• [Given exercise] For the portion of the data below that opens with the line containing "The width and" and closes with the line containing "pos(46,101)", substitute "screen capture" for "screenshot" and reproduce those lines otherwise unchanged. Leave the pictures out of your answer.

• [Information provided]
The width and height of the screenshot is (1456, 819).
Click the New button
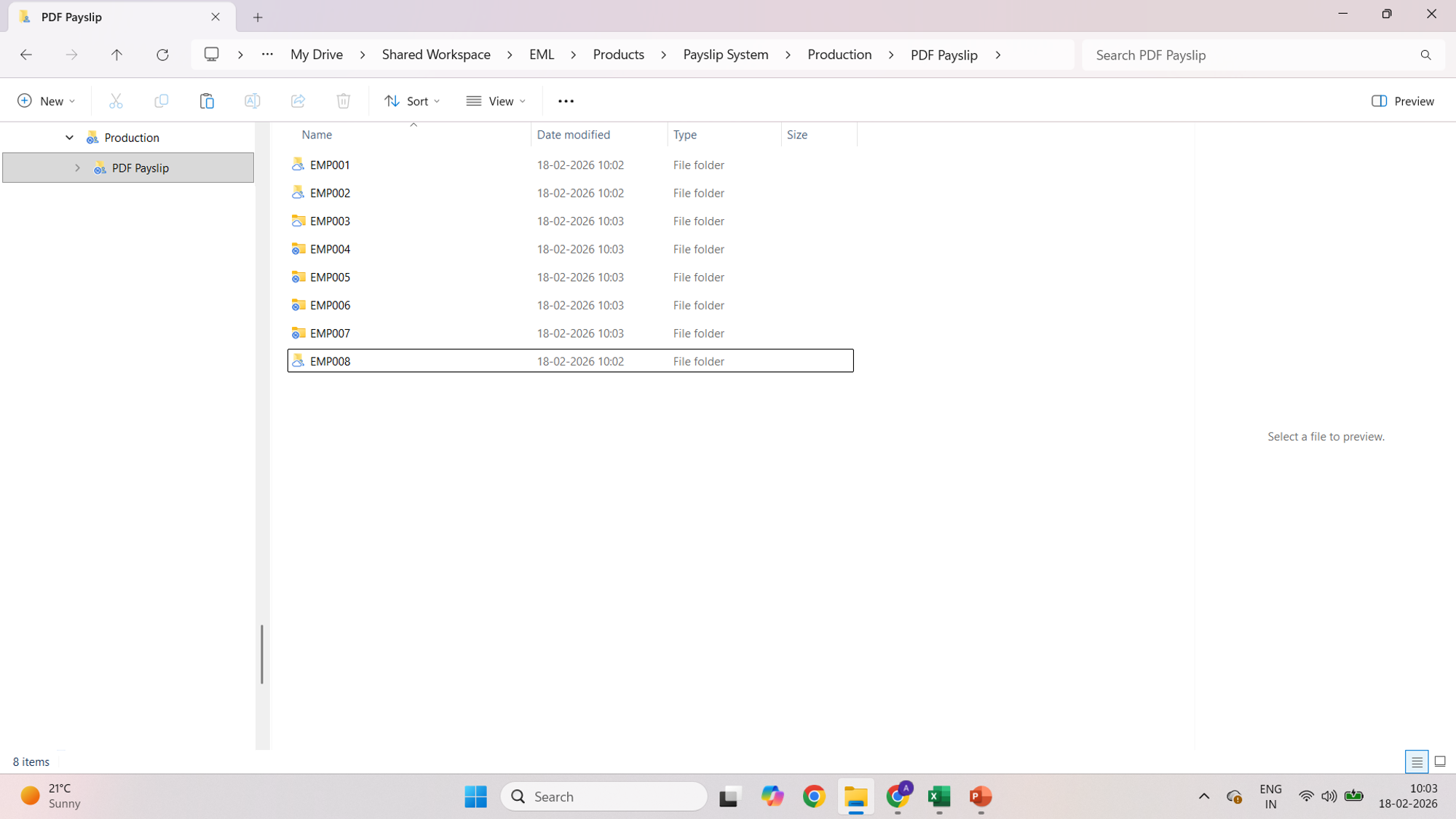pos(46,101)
==
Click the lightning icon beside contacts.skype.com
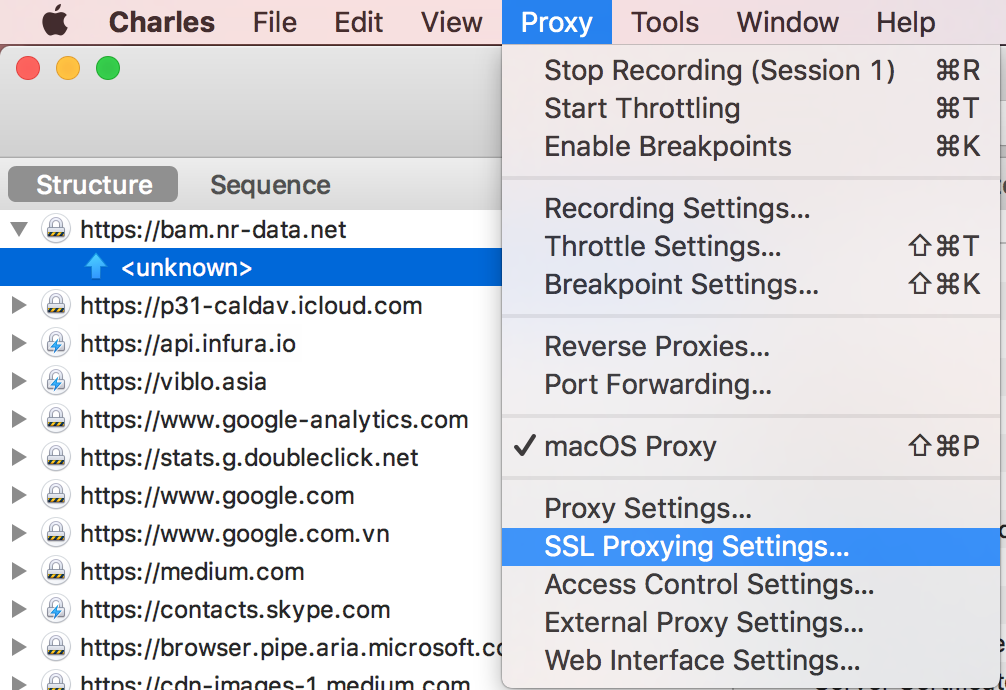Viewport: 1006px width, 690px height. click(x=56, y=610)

• [Task solution]
The width and height of the screen capture is (1456, 819).
Click the New button
pos(46,101)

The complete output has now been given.